I didn't use the LGPL by accident.  However, I might be amenable to 
persuasion, perhaps more so if you climb down from that thing that looks 
awfully like a high horse from here.


no horses here, apart from hobby-horses;-) some people write closed
software, some people write freed software, some people write free
software. authors choose their licenses, potential users use or stay away.

the somewhat pained tone of that email was because this was a library
i might have liked to use, hindered by two all too typical issues. 

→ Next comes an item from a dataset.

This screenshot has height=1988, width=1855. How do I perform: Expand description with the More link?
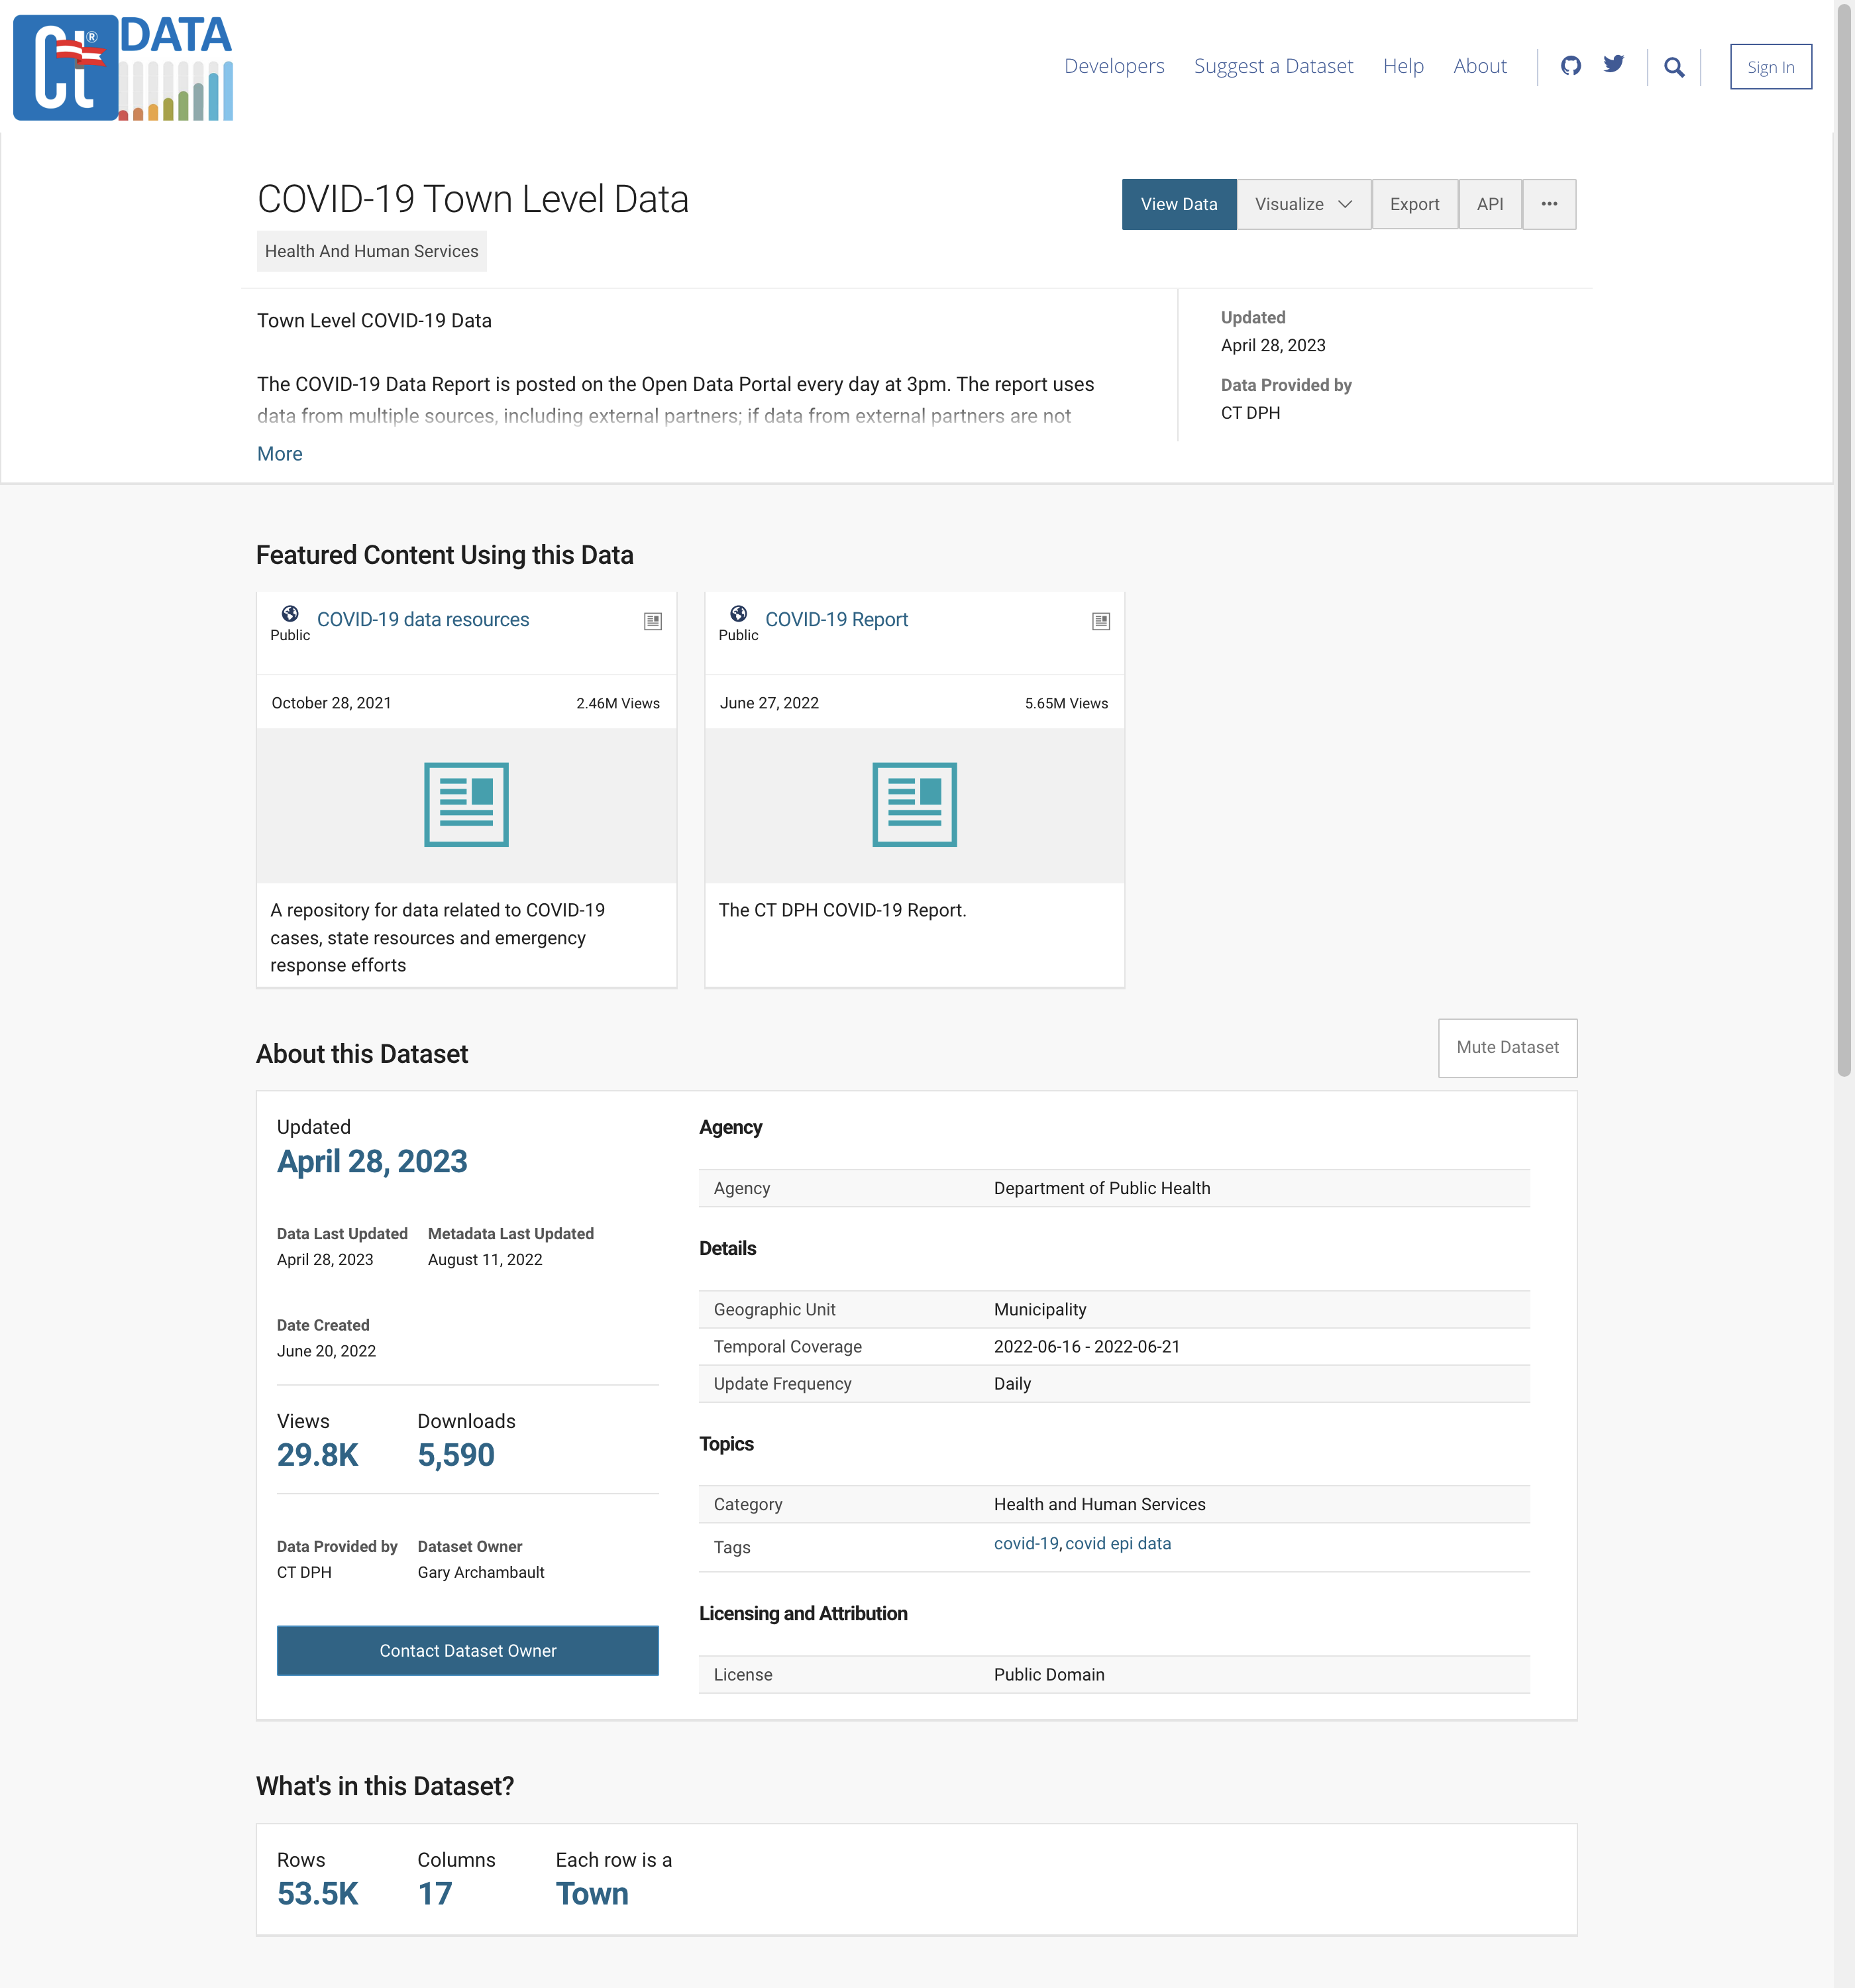[x=279, y=454]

licensing is a question i don't want to be drawn into again. it was 
predictable that some would be tempted to restart that thread (it has 
been a recurring topic not just in haskell land, but many haskellers 
have shown themselves flexible enough to converge, on bsd-style 
short-and-sweet, with about two exceptions -readline and gmp- 
remaining out of haskellers' control in the main libraries, and more
under similar external constraints in gui contexts:-), but as for 
myself, i only wanted an answer to base my decision on, such as 
the one you've just given.


portability is another matter, because here it has proven a lot easier 
to avoid non-portable features from the word go than to write for

one's most familiar platform first, then worry about porting. where
that is not yet possible or easy, those limitations need to be raised,
so that they can be worked on, filepath being a recent example.

don't put me on a high horse just because i'd prefer another license
and am terribly tired of the discussion that tends to raise (i've been
there on all sides for hugs/ghc/../programatica/hare/.. !-).